Hubble Photographs Two Huge Asteroids
The Hubble Space Telescope has imaged two of the largest known asteroids, revealing craters and other features that will soon be the targets of close-up observations by NASA's Dawn spacecraft.
Ceres is round, like a planet, and 590 miles (950 kilometers) wide. The rock, about the size of Texas, contains some 30 to 40 percent of all the mass in the asteroid belt between Mars and Jupiter.
Thought to be a planet after its discovery in 1801, Ceres was later reclassified as an asteroid. But under the new and controversial planet definition that demoted Pluto, Ceres is now considered a dwarf planet.
Vesta, the other target, is irregularly shaped and about 330 miles (530 kilometers) wide—about the size of Arizona.

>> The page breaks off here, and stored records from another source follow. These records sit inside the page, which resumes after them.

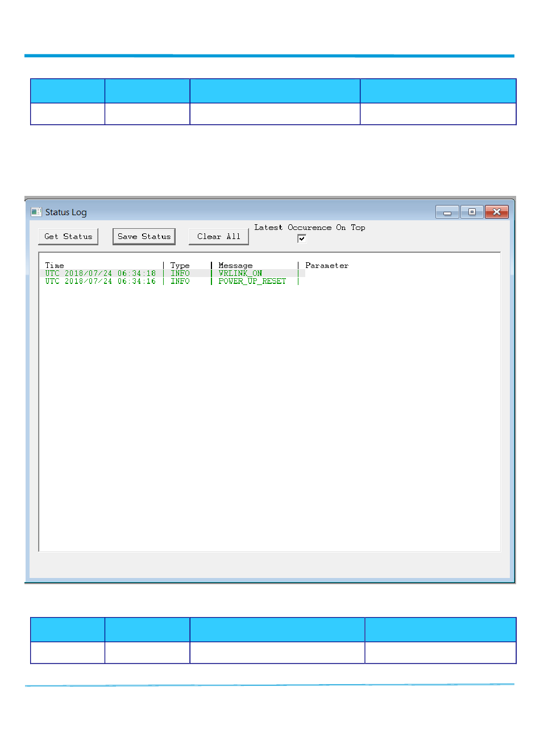Toggle the Latest Occurence On Top checkbox
Screen dimensions: 540x729
302,238
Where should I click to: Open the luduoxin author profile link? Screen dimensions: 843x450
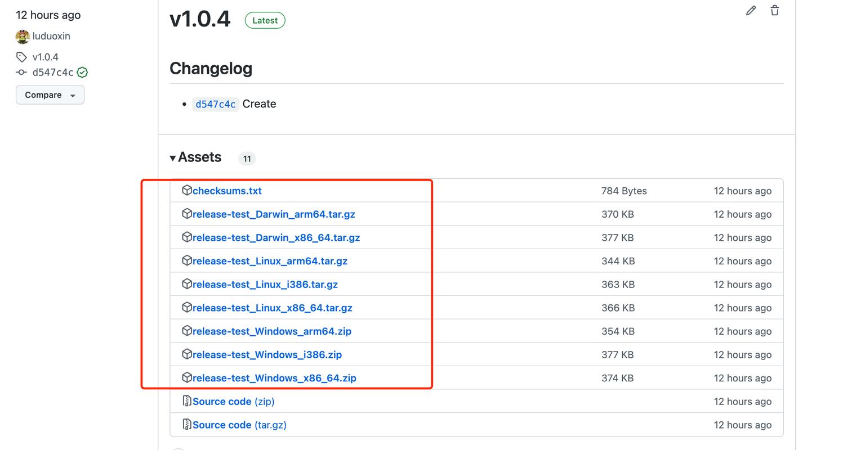pos(51,37)
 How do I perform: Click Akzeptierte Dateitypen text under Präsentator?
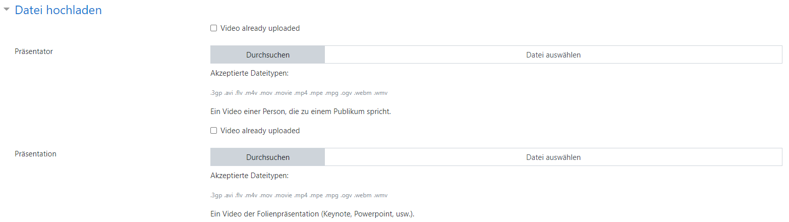[x=249, y=73]
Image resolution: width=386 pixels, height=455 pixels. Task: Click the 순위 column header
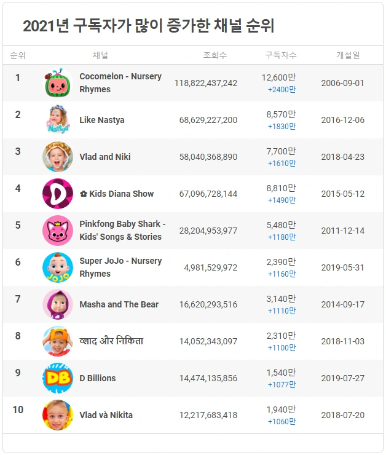pos(18,55)
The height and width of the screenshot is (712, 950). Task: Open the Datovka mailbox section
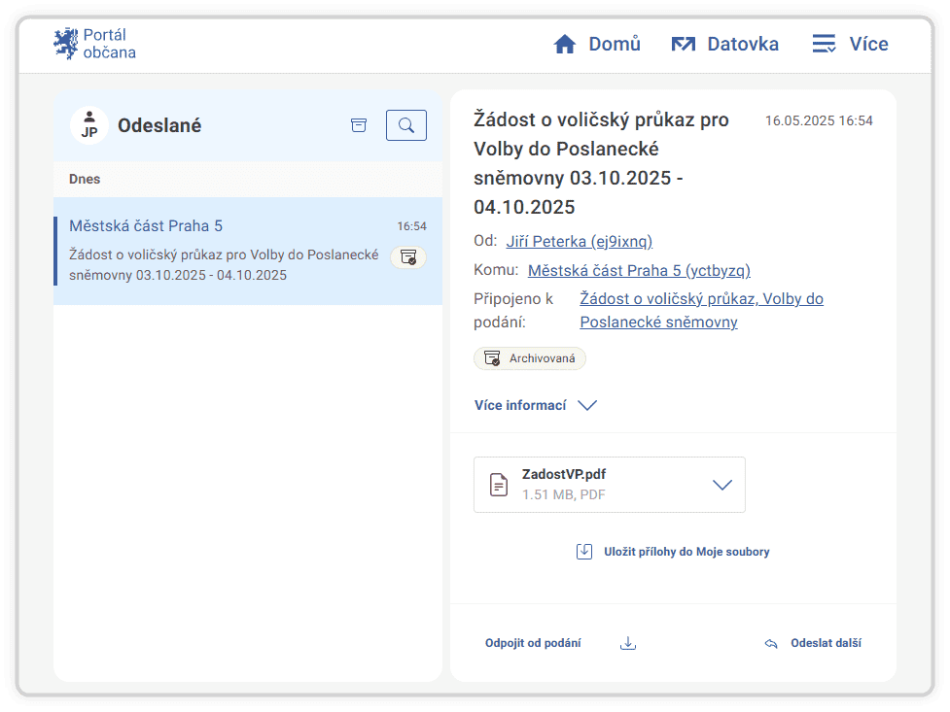(x=725, y=44)
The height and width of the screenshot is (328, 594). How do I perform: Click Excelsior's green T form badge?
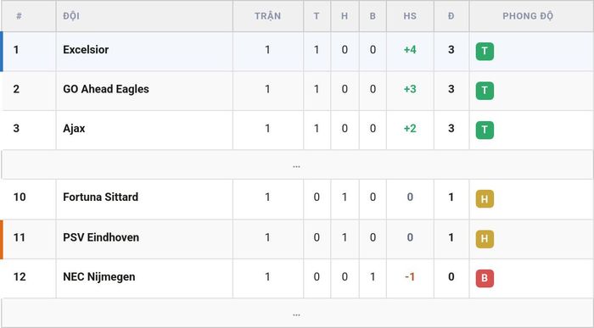tap(485, 52)
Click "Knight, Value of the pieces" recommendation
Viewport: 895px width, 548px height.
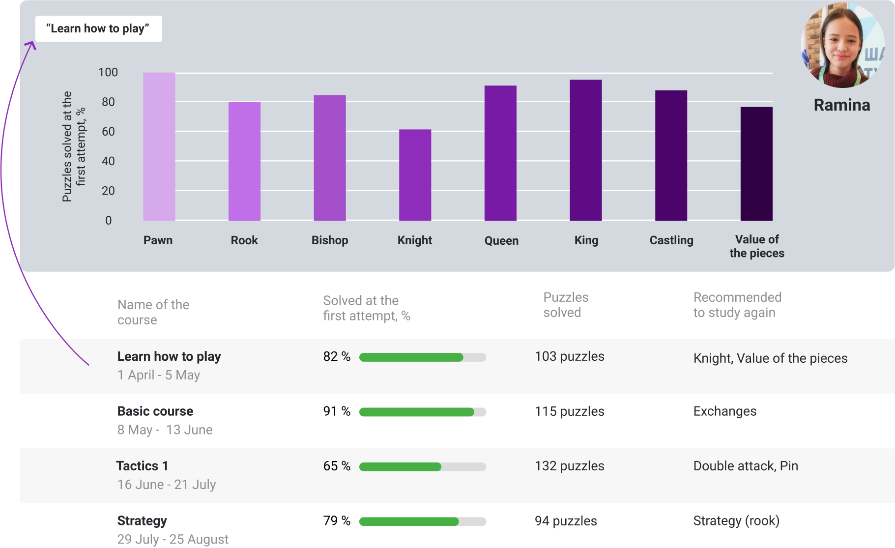[770, 358]
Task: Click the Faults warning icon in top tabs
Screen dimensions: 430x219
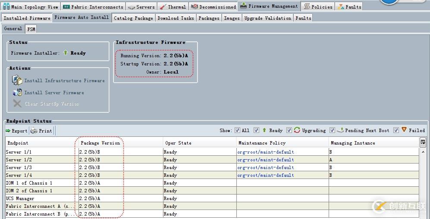Action: (x=341, y=7)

On July 7, NASA plans to launch Dawn—a mission that had been cancelled but was reinstated last year—on a four-year journey to the asteroid belt. The robotic probe will go into orbit around Vesta in 2011 and Ceres in 2015. The new images will help astronomers fine tune mission plans.
The images, released today, were taken with Hubble's Wide Field Planetary Camera 2.
The picture of Vesta allowed astronomers to map the asteroid's southern hemisphere. A crater there, caused by an ancient collision, is a whopping 285 miles (456 kilometers) across. Researchers have known that the collision spawned many smaller asteroids that they call vestoids.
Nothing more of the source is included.